Obbligo dell’Amministrazione di formare ex novo dati o estrapolazioni
Alla Corte è stato chiesto di determinare se l’Amministrazione fosse vincolata a rielaborare dati o costruire nuova documentazione (non già esistente).
Limiti al diritto di accesso in presenza di richieste sproporzionate o onerose
Ulteriore questione trattata è la possibilità di respingere l’accesso civico quando l’onere per l’Amministrazione si riveli eccessivo, anche alla luce del principio di buon andamento e delle direttive contenute nella giurisprudenza della Plenaria (Cons. Stato, Ad. Plen. n. 10/2020).
Ratio decidendi (Analisi giuridica)
Il TAR ha fondato la decisione sull’interpretazione dell’art. 5, comma 2 del d.lgs. 33/2013, che ha fornito la nota sentenza Cons. Stato, Ad. Plen., 2 aprile 2020, n. 10. Nella suddetta circostanza evidenziata nel 2020, il Consiglio di Stato ha ribadito che il diritto all’accesso civico generalizzato, pur riconosciuto come diritto fondamentale e non subordinato a un interesse diretto, deve essere esercitato nel rispetto dei canoni di buona fede e proporzionalità.
Il Collegio ha evidenziato come le istanze presentate non fossero riconducibili ad uno scopo di controllo sull’attività amministrativa o di partecipazione al dibattito pubblico, bensì a finalità private e professionali: acquisizione di prove per contenziosi contro le RSA. La totale uniformità delle istanze e la loro natura priva di personalizzazione rispetto alle strutture interpellate, confermerebbe l’intento strumentale.
Inoltre, il TAR ha condiviso le obiezioni delle Amministrazioni sulla non disponibilità immediata dei dati richiesti, rilevando che l’estrazione dei numeri dei positivi e dei protocolli adottati avrebbe comportato un’attività di elaborazione non prevista dalla normativa sull’accesso civico. Il carico di lavoro necessario sarebbe stato sproporzionato rispetto all’utilità dichiarata della richiesta.
La sentenza ha altresì richiamato un precedente del TAR Lazio (n. 1250/2025), confermando l’impossibilità di rendere accessibili dati non già formati e l’onere irragionevole che simili istanze imporrebbero all’Amministrazione.

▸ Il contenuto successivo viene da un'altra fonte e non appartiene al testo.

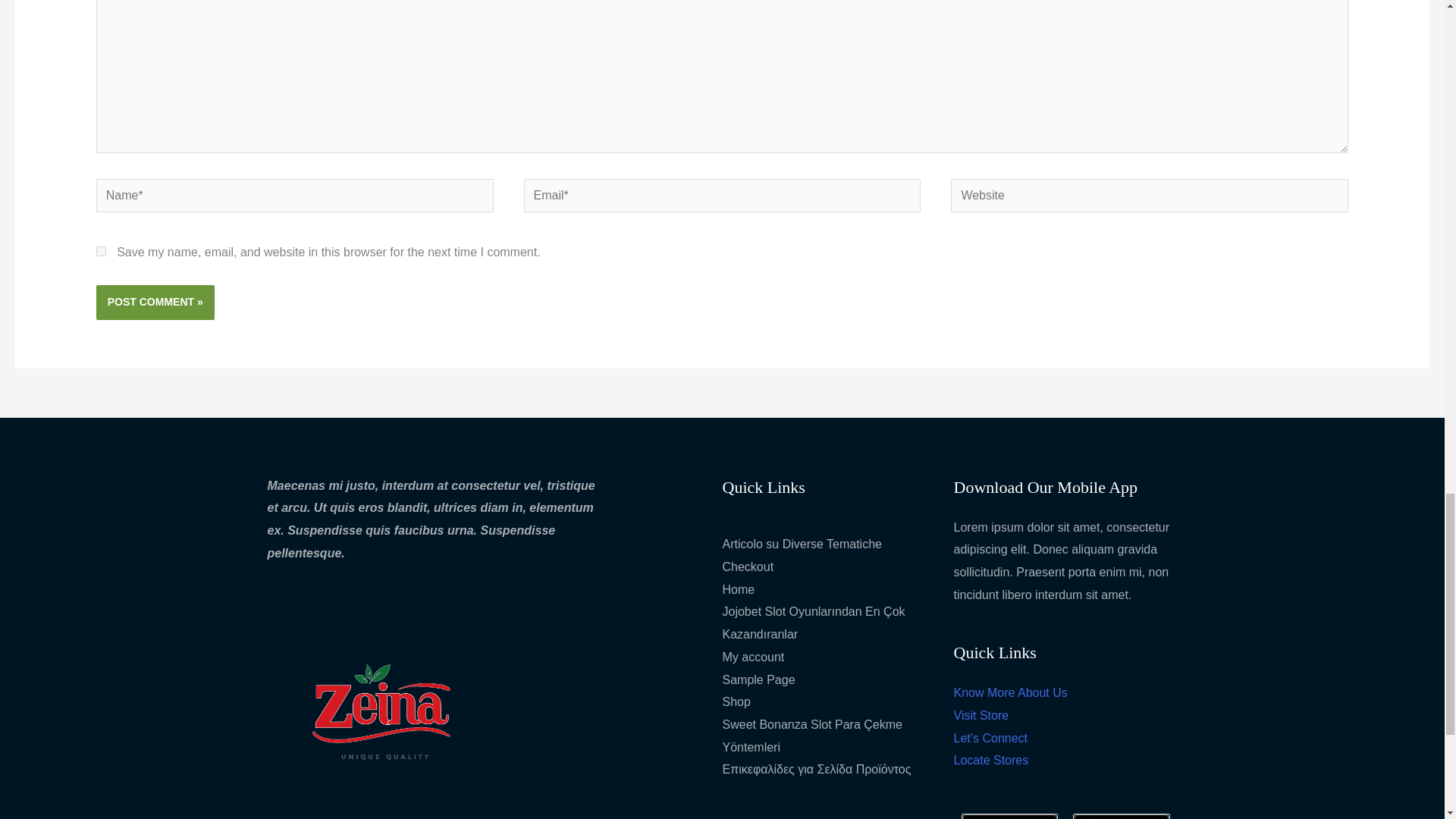
yes (101, 251)
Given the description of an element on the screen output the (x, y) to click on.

Dispositivo e decisione finale
Il TAR Lombardia, sezione di Brescia ha rigettato tutti i ricorsi riuniti, riconoscendo la sussistenza di un abuso del diritto di accesso civico generalizzato e l’eccessivo onere delle richieste.
Implicazioni giuridiche e pratiche
Pur riaffermando il valore dell’accesso come strumento di trasparenza, il TAR delimita con chiarezza i suoi confini, escludendo che possa essere impiegato per finalità meramente private o professionali, specie in assenza di un interesse effettivo all’azione amministrativa.
Per gli Enti pubblici e i gestori di servizi accreditati, la decisione conferma la legittimità del diniego in presenza di richieste massive, generiche o sproporzionate, specie se riconducibili a finalità estranee alla trasparenza: la sentenza rafforza il diritto dell’Amministrazione a non elaborare ex novo dati non immediatamente disponibili. Per chi opera nel settore giuridico, il pronunciamento funge da monito contro un uso improprio del FOIA come strumento esplorativo pre-contenzioso.